In September, 3-D printing experts made note that even the sophisticated innovations of the defense industry have benefited from 3-D printing technologies. In September, United States military leadership commented on the "great strides" that U.S. defense manufacturing has achieved through 3-D printing tools.
Additive manufacturing is being hailed as a “game changer” for the military, thanks to its capacity to facilitate rapid repairs of aircraft after bird strikes, as well as accelerating the development of hypersonic weapons and other components.
The Deputy Director of the Office of the Secretary of Defense’s Manufacturing Technology Program, Keith DeVries, spoke about the advances of additive manufacturing during a Defense News webcast on Wednesday. He noted that 3D printing can create “one-off” spare parts to repair aircraft or other systems that might otherwise have to wait long periods for a replacement component to work its way through a slow supply chain.

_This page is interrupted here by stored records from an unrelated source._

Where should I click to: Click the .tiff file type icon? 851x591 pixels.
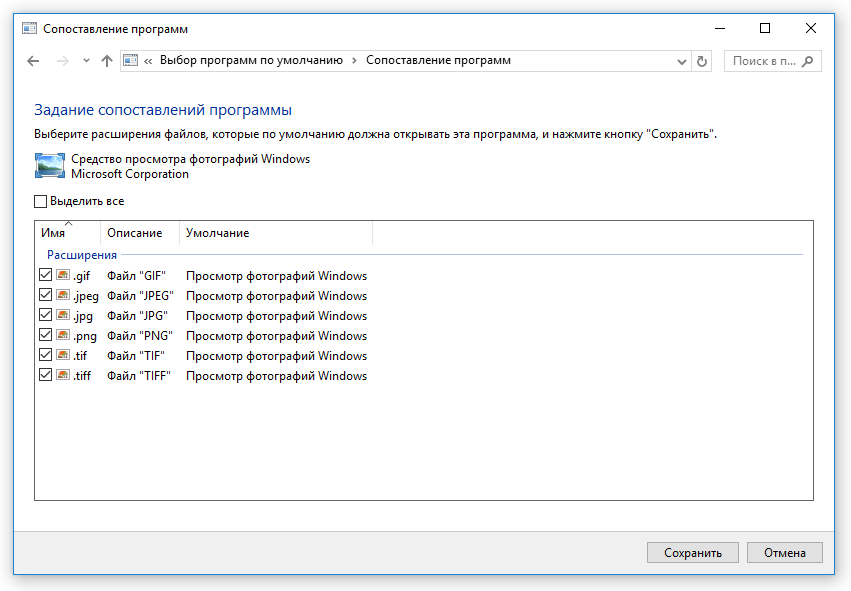(63, 376)
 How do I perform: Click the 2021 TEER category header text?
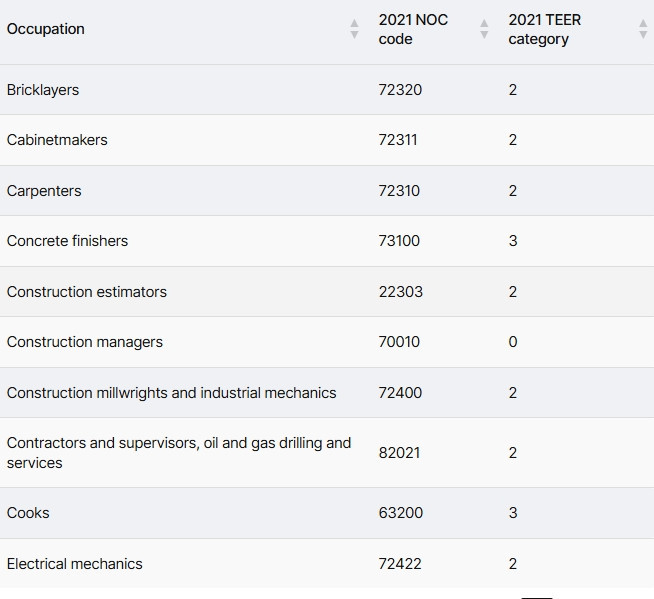coord(544,29)
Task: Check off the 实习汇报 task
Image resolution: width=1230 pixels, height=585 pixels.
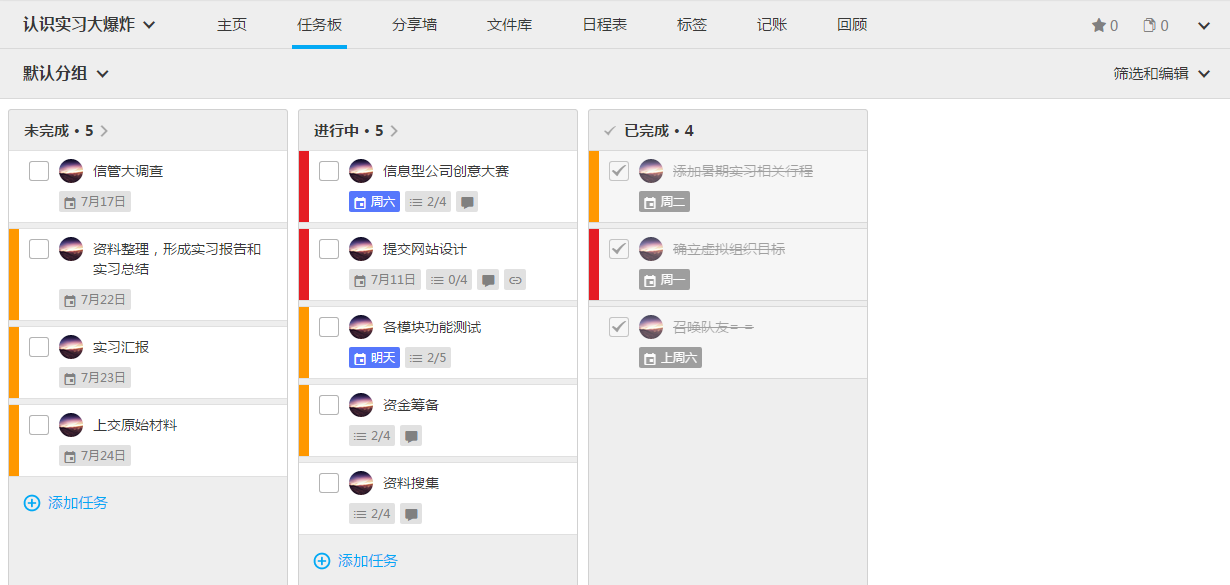Action: pyautogui.click(x=39, y=347)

The scale of objects that can be 3D printed has also increased, to the point where entire structures such as houses can be built this way. To that end, the Defense Department has taken note of these advancements and is looking for ways to apply them.
Additive manufacturing has advanced from its early days, when it made objects from more fragile polymers to materials with higher tensile strength. Today, these manufacturing techniques create objects from high-entropy metals that are particularly strong and stand up to wear and tear, using lasers to melt metals that can withstand high temperatures and allowing more complex shapes to be crafted.
Hypersonic weapons are an example of a program where additive manufacturing can be useful. Scramjet propulsion systems that are central to some hypersonics, for example, require complex chambers that can be difficult to make. But 3D printing these components is allowing hypersonic weapons manufacturers “some fantastic capabilities,” DeVries said.
Additive manufacturing would allow scramjet components to be made from high-temperature metals in a way that eliminates the need to have complex welds or brazing joints. Those joints need to be tested to ensure they’re sound, he said, but a component made via additive manufacturing that doesn’t have those joints won’t need such testing.
DeVries cautioned, however, that traditional manufacturing techniques such as casting and forging still have a place, and warned the DoD and manufacturers should only seek to replace those techniques with additive manufacturing “in a very intentional and frankly limited way.”
“We want to treat [additive manufacturing] as a tool in the toolkit, and we want to apply it exactly where it’s necessary, and where it adds the most value,” DeVries said, as he was quoted by C4ISRNet.